Annual consumer inflation slowed in Italy and Spain in May, heightening concerns about deflation risk in the eurozone as the bloc’s central bank gears up for an expected growth-boosting shift in monetary policy next week.

Italy’s EU-harmonised inflation rate eased to a weaker-than-expected 0.4 per cent year-on-year from 0.5 per cent in April, statistics office Istat said in Rome.

Corresponding inflation in Spain was 0.2 per cent, down from 0.3 per cent, data from the National Statistics Institute in Madrid showed.

The subdued data from the eurozone’s third and fourth largest economies, driven by lower food costs, is likely to feed into widespread expectations that the European Central Bank will ease monetary policy significantly at its meeting next Thursday.

The ECB targets annual eurozone inflation of just under 2 per cent, but it has been in the bank’s “danger zone” of below one per cent for seven months. Prices across the bloc rose just 0.7 per cent in April and data due on Tuesday is expected to show that rate stayed unchanged in May, consensus forecasts show.

Bank of Italy governor Ignazio Visco said the steep drop in inflation across the eurozone had surprised forecasters.

“This pattern has been more pronounced in the countries directly hit by the sovereign debt crisis, but it is common to the entire euro area,” he said in a speech to the annual meeting of the Italian central bank in Rome.

Visco, who also sits on the ECB Governing Council, said the central bank was determined to act next Thursday if it decided inflation would remain well below its target over the next two years, if necessary using unconventional measures.

Reuters reported earlier this month that the ECB is preparing a package of policy options for its June meeting. It includes cuts in all its interest rates as well as targeted measures aimed at boosting lending to smaller firms.

The ECB insists it sees no bloc-wide deflation threat, but some economists fear consumers in the eurozone may delay spending plans on the assumption that goods and services will get cheaper.

Commenting on yesterday’s data, Raj Badiani, economist at IHS Global Insight, said he expected Spain to experience an extended period of low inflation.

“Depressed economic and labour-market conditions will continue to squeeze wage growth and high-street prices. Retailers and service providers continue to use heavy discounting, in the face of fierce competition,” he said.
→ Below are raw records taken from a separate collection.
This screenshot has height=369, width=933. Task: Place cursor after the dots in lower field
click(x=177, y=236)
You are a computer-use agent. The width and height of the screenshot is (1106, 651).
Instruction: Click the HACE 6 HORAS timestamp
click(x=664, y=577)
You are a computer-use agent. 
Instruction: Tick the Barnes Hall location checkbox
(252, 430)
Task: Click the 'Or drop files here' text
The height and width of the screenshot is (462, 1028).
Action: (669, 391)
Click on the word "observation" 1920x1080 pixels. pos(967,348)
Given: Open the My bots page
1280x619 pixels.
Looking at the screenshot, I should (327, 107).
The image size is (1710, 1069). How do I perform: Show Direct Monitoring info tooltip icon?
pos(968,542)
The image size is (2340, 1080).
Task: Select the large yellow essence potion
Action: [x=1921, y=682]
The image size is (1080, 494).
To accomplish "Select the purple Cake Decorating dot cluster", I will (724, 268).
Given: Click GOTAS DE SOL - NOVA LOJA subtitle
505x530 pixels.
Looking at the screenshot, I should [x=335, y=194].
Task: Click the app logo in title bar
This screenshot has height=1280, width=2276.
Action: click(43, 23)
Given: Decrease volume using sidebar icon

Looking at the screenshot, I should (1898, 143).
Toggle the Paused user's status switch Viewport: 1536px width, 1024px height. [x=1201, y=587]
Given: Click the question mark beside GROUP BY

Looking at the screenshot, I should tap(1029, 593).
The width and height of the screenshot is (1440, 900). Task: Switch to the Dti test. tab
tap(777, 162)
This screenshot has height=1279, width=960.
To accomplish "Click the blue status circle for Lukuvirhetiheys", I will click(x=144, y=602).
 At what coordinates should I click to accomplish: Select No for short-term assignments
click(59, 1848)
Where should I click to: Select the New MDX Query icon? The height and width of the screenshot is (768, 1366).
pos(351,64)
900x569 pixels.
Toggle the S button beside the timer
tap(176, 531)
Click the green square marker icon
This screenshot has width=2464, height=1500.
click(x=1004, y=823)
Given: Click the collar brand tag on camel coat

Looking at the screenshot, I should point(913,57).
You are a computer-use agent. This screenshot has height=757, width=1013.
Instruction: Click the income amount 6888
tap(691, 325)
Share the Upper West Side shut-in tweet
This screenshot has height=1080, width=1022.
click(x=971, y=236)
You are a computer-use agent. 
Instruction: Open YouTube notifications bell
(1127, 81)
Barclays retained its 0.6 per cent forecast for May eurozone inflation following yesterday’s data. “We still see downside risks to our projection,” the bank said in a note.

Visco said core inflation in the eurozone had fallen to its lowest levels since the introduction of the single currency, while the drop in broader HICP inflation “reflects not only the fall in energy prices, compounded by the appreciation of the euro, but also the persistent weakness of the economy”.